TelecomTS: A Multi-Modal Observability Dataset for Time Series and Language Analysis
Source
- Raw Markdown: paper_telecomts-2025.md
- PDF: paper_telecomts-2025.pdf
- Dataset metadata snapshot: telecomts-2025
- arXiv: https://arxiv.org/abs/2510.06063
- Official Hugging Face dataset: https://huggingface.co/datasets/AliMaatouk/TelecomTS
- Official code: https://github.com/Ali-maatouk/TelecomTS
Core Claim
TelecomTS argues that public observability benchmarks are missing a key operational regime: de-anonymized, scale-preserving, multimodal telecom telemetry where abrupt, noisy, bursty behavior is often normal and where useful tasks include anomaly detection, root-cause analysis, and time-series/text question answering rather than forecasting alone.
Dataset Notes
- Data comes from a controlled 5G telecommunications testbed, not a private customer production trace.
- The paper reports 18 KPI channels sampled at 10 Hz, with 1,020,000 normal observations and 120,000 anomalous observations.
- The Hugging Face dataset exposes 32k chunked samples with 128 time steps per sample.
- Each sample includes KPI arrays, a natural-language description, anomaly metadata, statistics, contextual labels, and Q&A fields.
- Labels include zone, application, mobility, congestion, and anomaly presence.
- The dataset includes real anomalies from controlled jamming plus synthetic anomalies generated from documented network failure modes.
- Synthetic anomaly samples include GPT-4.1-generated troubleshooting tickets validated through a human-in-the-loop process.
Why It Matters
For Alex’s experiments, TelecomTS is a strong candidate dataset because it combines three things that are usually separated: observability-like time-series dynamics, preserved metric semantics/absolute scale, and language fields for reasoning tasks. It complements BOOM: BOOM is broader high-cardinality observability forecasting, while TelecomTS is smaller-channel but richer in labels, natural-language reasoning hooks, and anomaly/root-cause tasks.
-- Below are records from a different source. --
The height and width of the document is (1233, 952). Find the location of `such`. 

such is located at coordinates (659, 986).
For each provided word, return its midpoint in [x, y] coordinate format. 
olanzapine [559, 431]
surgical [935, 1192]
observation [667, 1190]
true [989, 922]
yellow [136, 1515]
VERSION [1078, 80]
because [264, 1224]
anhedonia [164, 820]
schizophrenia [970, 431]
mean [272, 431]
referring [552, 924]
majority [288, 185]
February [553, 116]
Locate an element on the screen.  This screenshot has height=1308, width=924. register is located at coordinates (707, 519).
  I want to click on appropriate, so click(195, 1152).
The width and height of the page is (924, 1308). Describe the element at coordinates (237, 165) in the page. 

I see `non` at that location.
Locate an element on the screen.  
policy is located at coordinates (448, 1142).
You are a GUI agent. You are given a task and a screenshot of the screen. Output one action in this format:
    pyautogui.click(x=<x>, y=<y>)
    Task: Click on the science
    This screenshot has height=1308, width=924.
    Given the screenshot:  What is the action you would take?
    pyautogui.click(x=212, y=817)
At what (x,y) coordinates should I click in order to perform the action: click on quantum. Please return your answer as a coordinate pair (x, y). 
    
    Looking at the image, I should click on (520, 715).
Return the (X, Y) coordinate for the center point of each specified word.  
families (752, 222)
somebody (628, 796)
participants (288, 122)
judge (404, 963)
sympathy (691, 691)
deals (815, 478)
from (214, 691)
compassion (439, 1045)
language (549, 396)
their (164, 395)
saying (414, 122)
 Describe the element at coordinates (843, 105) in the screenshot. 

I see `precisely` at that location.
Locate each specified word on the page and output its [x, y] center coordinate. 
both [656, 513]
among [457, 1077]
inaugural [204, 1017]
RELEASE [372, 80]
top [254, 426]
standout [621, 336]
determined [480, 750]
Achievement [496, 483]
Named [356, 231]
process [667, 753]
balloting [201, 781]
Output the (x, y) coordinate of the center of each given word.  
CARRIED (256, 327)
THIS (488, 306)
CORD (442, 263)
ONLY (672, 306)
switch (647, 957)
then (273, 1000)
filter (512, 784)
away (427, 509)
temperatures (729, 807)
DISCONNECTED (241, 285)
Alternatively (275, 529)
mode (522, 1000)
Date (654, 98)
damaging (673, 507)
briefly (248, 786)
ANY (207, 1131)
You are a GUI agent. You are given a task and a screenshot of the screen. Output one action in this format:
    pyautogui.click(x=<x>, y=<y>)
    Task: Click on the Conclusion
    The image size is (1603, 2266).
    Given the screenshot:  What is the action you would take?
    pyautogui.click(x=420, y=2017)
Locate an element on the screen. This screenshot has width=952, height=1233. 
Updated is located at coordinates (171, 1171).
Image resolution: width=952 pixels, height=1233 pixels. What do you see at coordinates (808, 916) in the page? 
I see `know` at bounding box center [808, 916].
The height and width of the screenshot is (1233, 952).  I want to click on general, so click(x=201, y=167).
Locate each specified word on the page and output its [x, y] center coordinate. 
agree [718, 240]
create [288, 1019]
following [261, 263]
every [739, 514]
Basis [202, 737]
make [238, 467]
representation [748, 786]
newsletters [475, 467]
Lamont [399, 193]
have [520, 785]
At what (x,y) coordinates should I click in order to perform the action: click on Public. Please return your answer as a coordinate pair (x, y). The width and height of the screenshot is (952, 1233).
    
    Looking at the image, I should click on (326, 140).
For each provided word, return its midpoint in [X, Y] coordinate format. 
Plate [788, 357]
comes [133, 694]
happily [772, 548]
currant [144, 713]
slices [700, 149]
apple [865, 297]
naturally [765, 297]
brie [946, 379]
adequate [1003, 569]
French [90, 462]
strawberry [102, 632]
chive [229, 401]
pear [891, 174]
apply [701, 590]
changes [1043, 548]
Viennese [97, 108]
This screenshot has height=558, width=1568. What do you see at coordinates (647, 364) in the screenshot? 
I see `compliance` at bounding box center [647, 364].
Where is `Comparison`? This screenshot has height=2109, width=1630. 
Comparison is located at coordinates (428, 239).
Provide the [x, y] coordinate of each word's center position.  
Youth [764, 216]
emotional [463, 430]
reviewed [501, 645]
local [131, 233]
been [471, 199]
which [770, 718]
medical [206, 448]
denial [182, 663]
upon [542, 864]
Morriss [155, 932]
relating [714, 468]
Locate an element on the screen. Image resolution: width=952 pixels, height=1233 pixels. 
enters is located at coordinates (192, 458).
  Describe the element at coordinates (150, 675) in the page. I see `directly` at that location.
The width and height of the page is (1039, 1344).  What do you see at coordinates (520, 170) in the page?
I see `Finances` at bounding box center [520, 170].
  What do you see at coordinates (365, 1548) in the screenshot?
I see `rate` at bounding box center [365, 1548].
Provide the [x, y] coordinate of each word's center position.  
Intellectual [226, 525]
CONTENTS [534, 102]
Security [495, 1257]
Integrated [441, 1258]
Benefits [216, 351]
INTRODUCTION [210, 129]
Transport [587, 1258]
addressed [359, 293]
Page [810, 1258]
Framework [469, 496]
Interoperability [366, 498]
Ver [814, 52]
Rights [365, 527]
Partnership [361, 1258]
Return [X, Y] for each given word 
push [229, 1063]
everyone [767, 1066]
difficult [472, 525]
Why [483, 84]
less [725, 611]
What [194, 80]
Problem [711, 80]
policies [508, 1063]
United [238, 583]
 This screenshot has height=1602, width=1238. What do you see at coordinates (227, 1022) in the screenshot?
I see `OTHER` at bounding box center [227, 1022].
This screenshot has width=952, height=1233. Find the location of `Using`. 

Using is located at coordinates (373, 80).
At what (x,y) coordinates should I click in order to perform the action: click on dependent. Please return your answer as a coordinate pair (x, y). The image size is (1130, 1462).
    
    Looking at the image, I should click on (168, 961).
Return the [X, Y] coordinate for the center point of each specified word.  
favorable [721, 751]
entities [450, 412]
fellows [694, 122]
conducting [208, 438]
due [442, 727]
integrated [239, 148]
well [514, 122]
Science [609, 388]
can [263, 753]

It is especially relevant for testing whether time-series foundation models can handle scale-aware telemetry and whether multimodal models can connect natural-language context to numeric operational signals.
Gotchas
- TelecomTS has only 18 KPI channels, so it is not a high-dimensional time-series forecasting benchmark in the Time-HD sense.
- The dataset is lab-collected from a 5G testbed. It is cleaner and more reproducible than private production telemetry, but transfer to real operator networks should be tested.
- Controlled jamming is an exogenous/adversarial event in this dataset, not an operator action chosen by a modeled policy.
- Synthetic anomalies and GPT-4.1-generated tickets are useful for scale and language grounding, but they can introduce generator artifacts.
- Forecasting metrics can look better than the task really is because stable intervals dominate MAE/RMSE while models miss abrupt peaks.
- LLM and reasoning-model evaluations are prompt-sensitive, especially for anomaly detection and Q&A.
Key Results
- On anomaly detection, language models tend toward false positives because normal telecom observability data can be abrupt and erratic.
- Time-series models with trained heads generally beat prompted LLMs on anomaly tasks, but performance remains far from solved.
- Mantis performs best in the paper’s anomaly-detection table, while Toto is strongest for anomaly duration and root-cause analysis.
- The paper emphasizes absolute scale: models that retain or encode scale information have an advantage over approaches that normalize away operational magnitude.
- Q&A results show that current language/reasoning models still struggle to connect engineering context with the underlying time-series data.
Links Into The Wiki
- TelecomTS
- Observability Time Series
- Time-Series Benchmark Hygiene
- Context-Aided Forecasting
- Unified Multimodal Models
Open Questions
- Should TelecomTS be part of the next experiment batch as an anomaly/root-cause benchmark, a multimodal Q&A benchmark, or both?
- How much of the reported difficulty comes from telecom-specific semantics versus generic observability burstiness?
- Can synthetic anomaly tickets be used for training without overfitting to GPT-4.1 phrasing patterns?